There seems to have been a whole lot of dirt kicked up about the new PS3 Dual Shock controller, from accusations that Sony copied Nintendo's motion sensing ideology to the fact that its design is basically the same as the previous Dual Shock's... sans force feedback. QJ.net talk about the latter, specifically the importance (or lack thereof) of force feedback.
The difference between a rumble-enabled controller and a non-rumble enabled one is huge. It is the kind of feature that really adds to many different kinds of games - racers, sports, FPS chief among them.
Take Rockstar's new Table Tennis game on the 360 for instance. The force feedback enables people to hit shots with an appropriate amount of spin and power by giving feedback through the controller. Too much vibration and the shot is going to be too hard, lettuing the player know allows for more control than is otherwise possible.
In FPS like BF2 or COD2 or GRAW, the feedback when the character gets shot or when a vehicle gets stuck adds immensely to the experience. Without it, the games are not even clsoe to the same. Anyone who has played BF2 and FELT the rumble of a tank on the next street over knows this full-well...

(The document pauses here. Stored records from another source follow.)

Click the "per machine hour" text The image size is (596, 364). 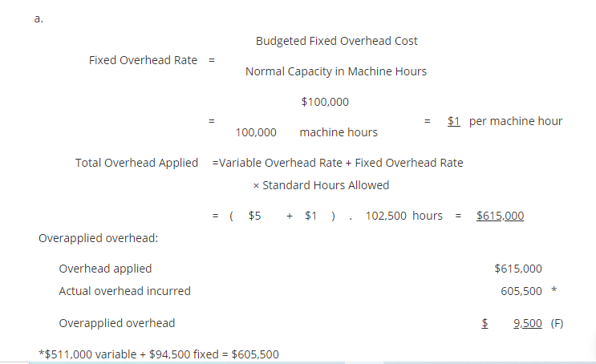coord(516,121)
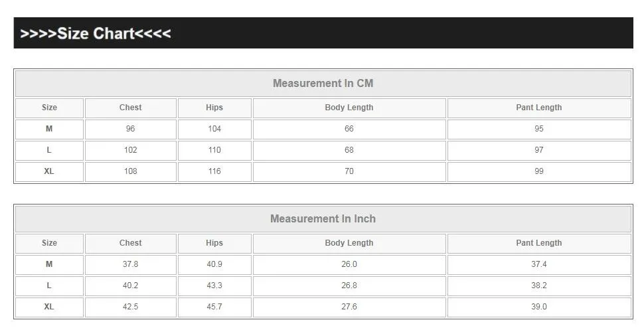Select the pant length value 95 cell
The height and width of the screenshot is (328, 644).
pos(538,129)
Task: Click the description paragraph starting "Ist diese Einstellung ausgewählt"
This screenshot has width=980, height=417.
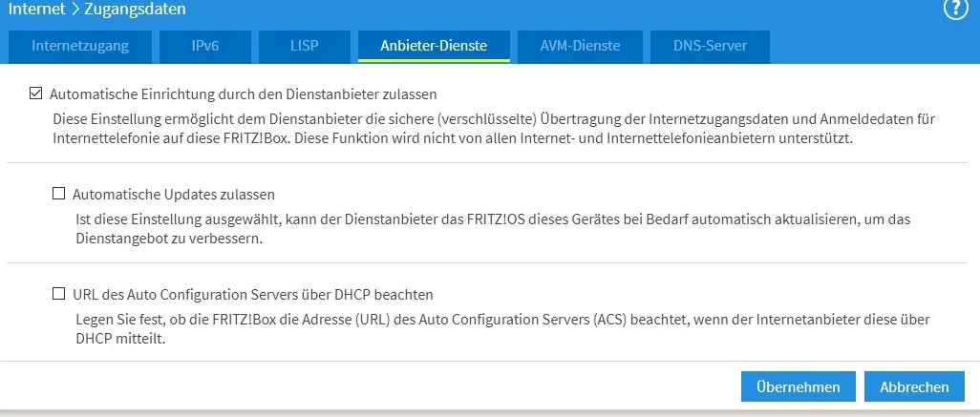Action: (492, 229)
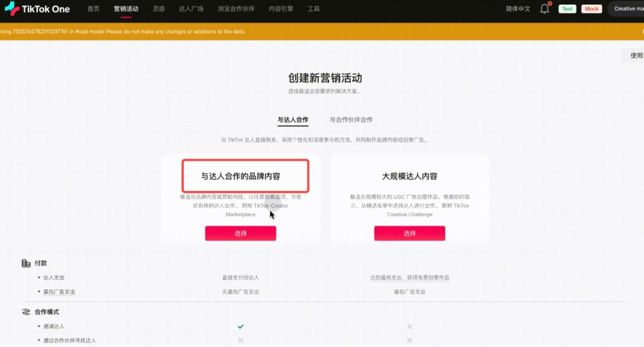Click the TikTok One logo
Image resolution: width=644 pixels, height=347 pixels.
point(37,9)
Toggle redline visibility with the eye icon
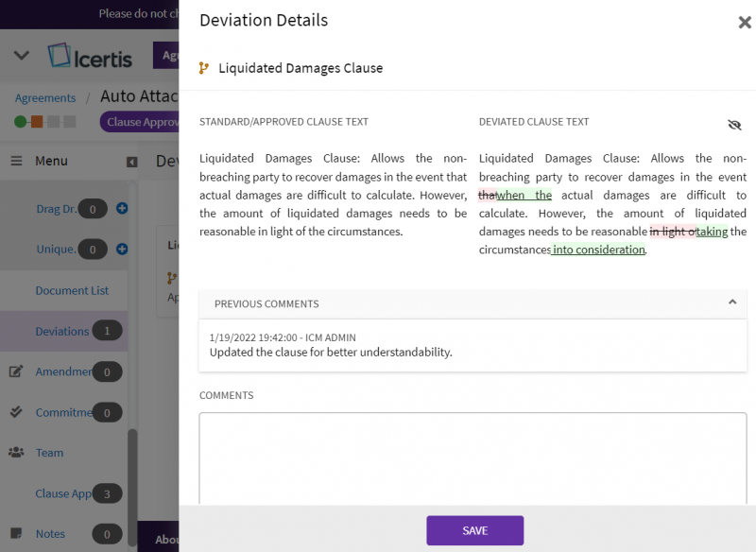This screenshot has width=756, height=552. click(x=734, y=124)
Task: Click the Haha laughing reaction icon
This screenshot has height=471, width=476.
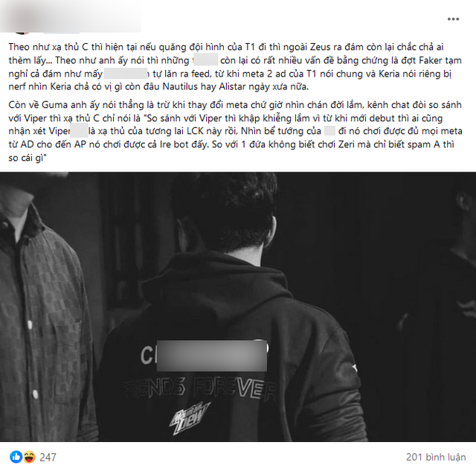Action: point(29,457)
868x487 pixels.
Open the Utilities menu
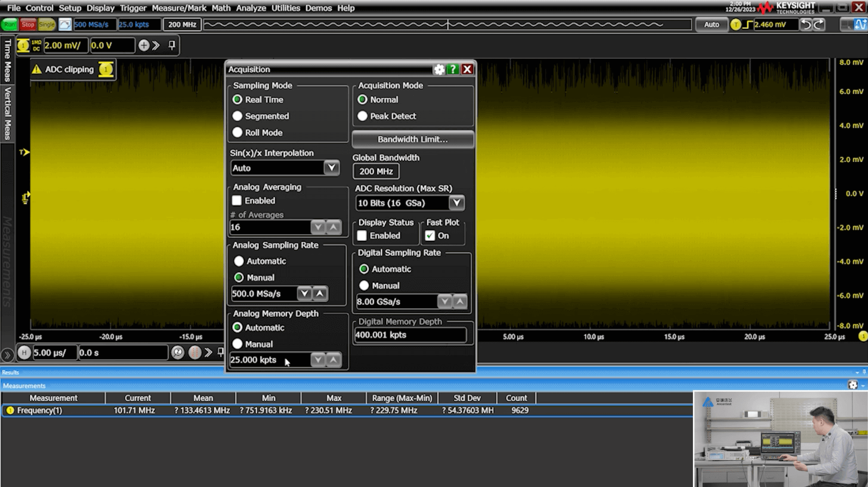286,8
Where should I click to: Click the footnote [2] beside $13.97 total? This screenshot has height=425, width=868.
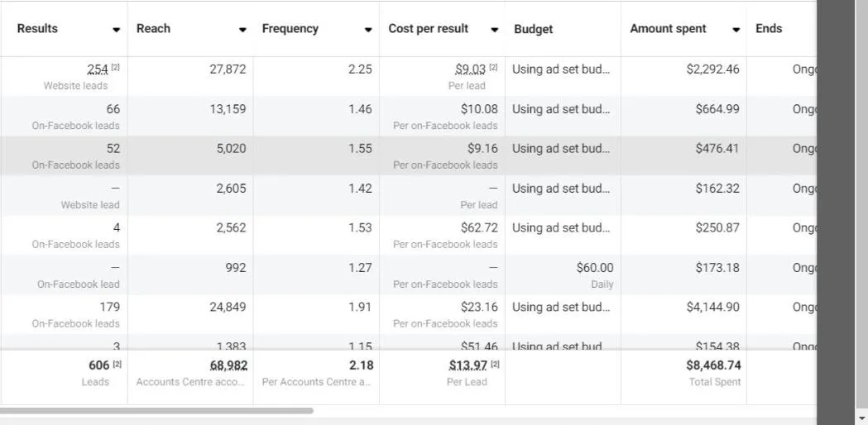[494, 364]
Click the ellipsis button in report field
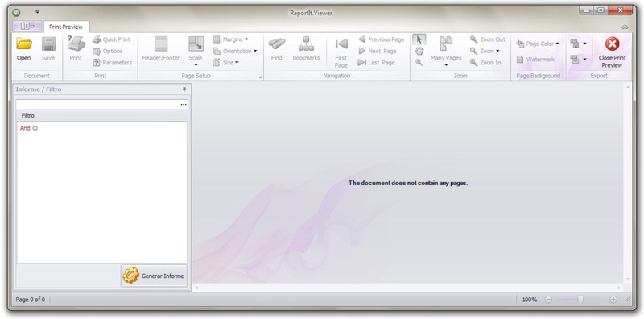The image size is (644, 319). 184,105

Sony can say whatever the hell they want right now, but by Christmas 2007 there WILL certainly be a force-feedback PS3 controller - the games would suffer too much without it.
The reason they are not puting it is because they will get sued by immerson. How would it interfere, Nintendo has both vibration and an even better motion controller that can also do depth. That is why the wii needs a motion bar under the TV. MS settled the problem with immersion and bought part of the company which is why the xbox 360 supports vibration and force feedback.

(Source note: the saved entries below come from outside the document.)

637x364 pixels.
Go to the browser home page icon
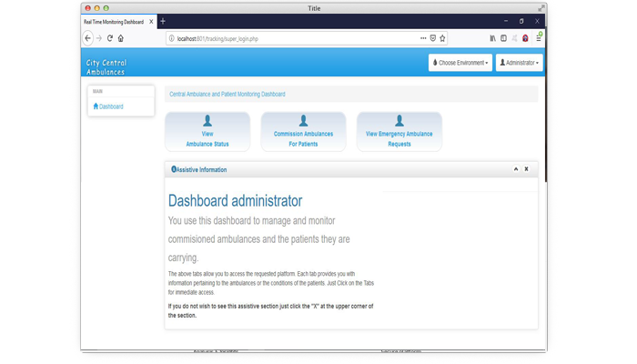click(x=121, y=38)
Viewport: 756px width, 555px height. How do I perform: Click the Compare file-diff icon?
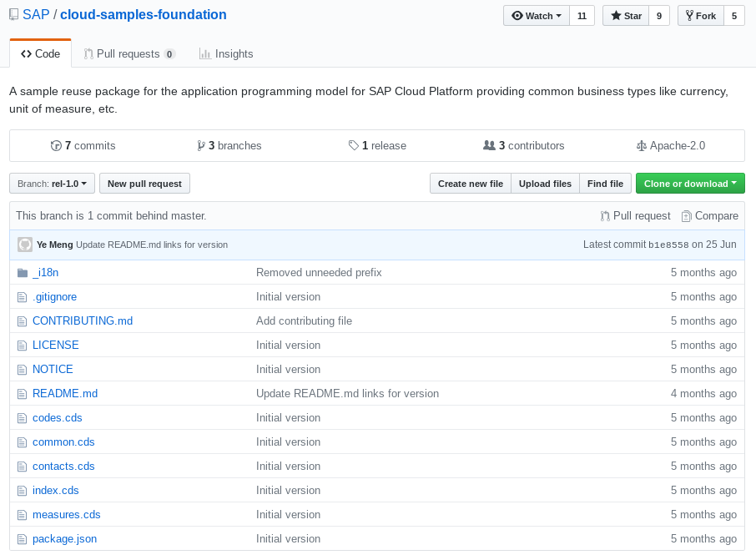(x=686, y=216)
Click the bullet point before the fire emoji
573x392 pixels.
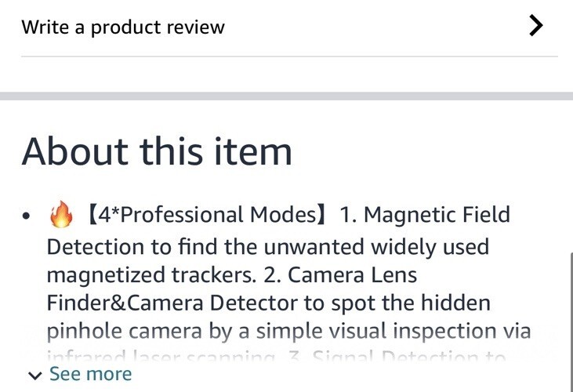point(28,216)
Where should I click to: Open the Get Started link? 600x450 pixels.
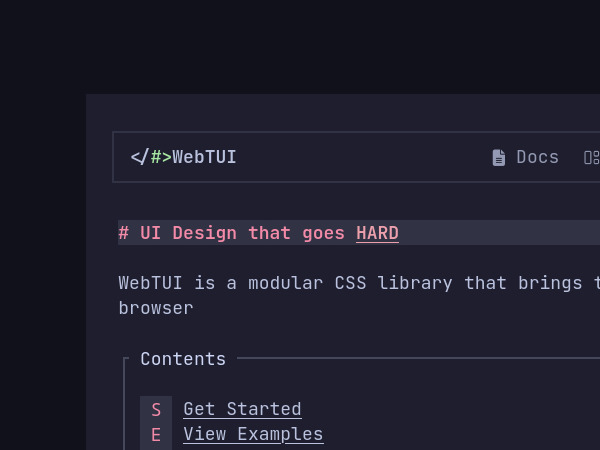[x=242, y=409]
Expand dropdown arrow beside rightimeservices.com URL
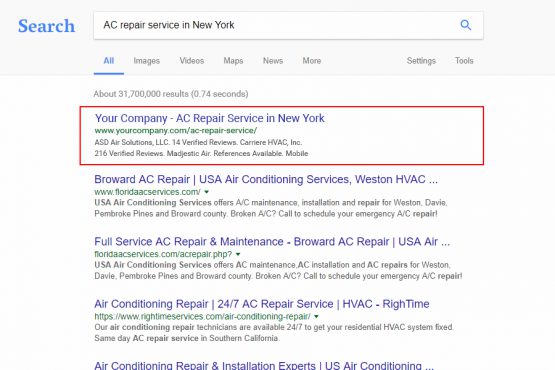The image size is (555, 370). click(x=316, y=317)
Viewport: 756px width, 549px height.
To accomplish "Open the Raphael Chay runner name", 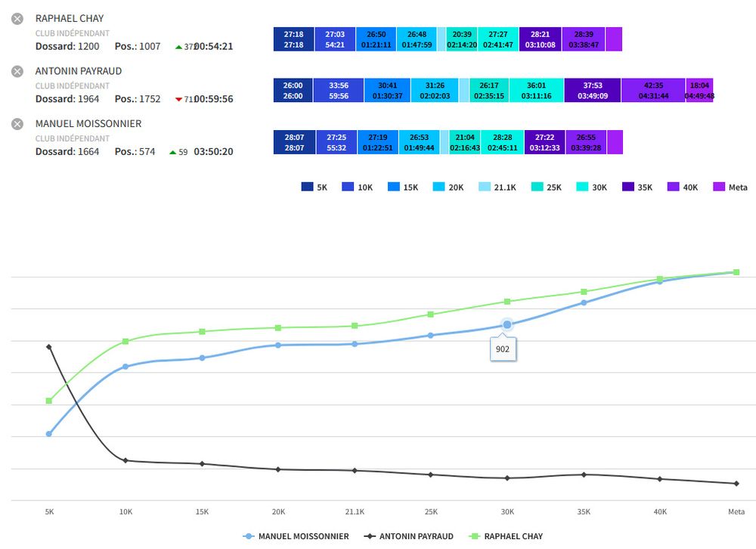I will point(70,18).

They need to ship the PS3 with the same old PS1 controller like they planned on doing, and selling the new sensor controller seperate. I dont think many games will implement the motion sensor, and the ones that do will get old after a while.

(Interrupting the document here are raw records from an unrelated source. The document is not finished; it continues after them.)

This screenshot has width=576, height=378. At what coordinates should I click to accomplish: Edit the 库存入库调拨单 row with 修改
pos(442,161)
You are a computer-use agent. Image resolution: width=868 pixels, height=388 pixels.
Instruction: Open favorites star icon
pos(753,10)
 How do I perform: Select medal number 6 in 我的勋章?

Wii can pull it off because of the shape of their controller, its more ergonomic, you cant hold the PS3 controller like a sword, it will just feel awkward I can already tell.
Between vibration and force feedback, thought they were the same.
When I first heard there wouldnt be any rumble it didnt really bother me, but the more comments I read the more I think it does kinda suck. Yeah, Sony slipped up on that one but Im sure Logitech and the likes will release PS3 controllers with rumble so its not really that worrying, is it?